The researchers are conducting studies in areas such as the ethics of terrorism, reducing greenhouse gases in coal-fired power stations, new treatments for breast cancer and science communication.
UQ Deputy Vice-Chancellor (Research) Professor David Siddle congratulated the winners and commended the diversity of their research.
"UQ Research Week has highlighted a selection of important projects and the UQ Foundation Research Excellence Awards have introduced the work of some of our brightest young researchers," Siddle said.
The 2006 winners are:
- Dr Joan Leach, of the School of English, Media Studies and Art History, received $55,000 to study the growing professional class of science communicators, which has sprung up to mediate between science and the general public.
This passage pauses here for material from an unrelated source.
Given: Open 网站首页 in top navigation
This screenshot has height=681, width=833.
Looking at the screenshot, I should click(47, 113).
- Dr Mark Schembri, of the School of Molecular and Microbial Sciences, received $75,000 to identify good bacteria that will prevent harmful bacteria from causing urinary tract infections and better treatments.
- Dr Steve Chenoweth, of the School of Integrative Biology, received $80,000 to investigate the genetic triggers of key differences between males and females including longevity and particular disease rates.
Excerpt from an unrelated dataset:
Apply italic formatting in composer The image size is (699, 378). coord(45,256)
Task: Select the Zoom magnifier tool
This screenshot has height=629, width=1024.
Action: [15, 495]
- Dr Joe da Costa, of the School of Engineering, received $80,000 to develop hollow fibre technology that can separate oxygen from air, making the process of capturing carbon dioxide, a greenhouse gas, in coal-fired power stations much easier.
- Dr Ming-Xing Zhang, of the School of Pharmacy, received $67,000 to investigate calcium transportation and how it could lead to a treatment for breast cancer.
- Dr Darren Trott, of the School of Veterinary Science, received $55,000 to improve understanding of a remarkable bacterium, which is an important cause of diarrhoea in animals and humans, and develop new treatments to control it.
- Dr Alex Bellamy, of the School of Political Science and International Studies, received $75,000 to research and write a book about the ethics of terrorism.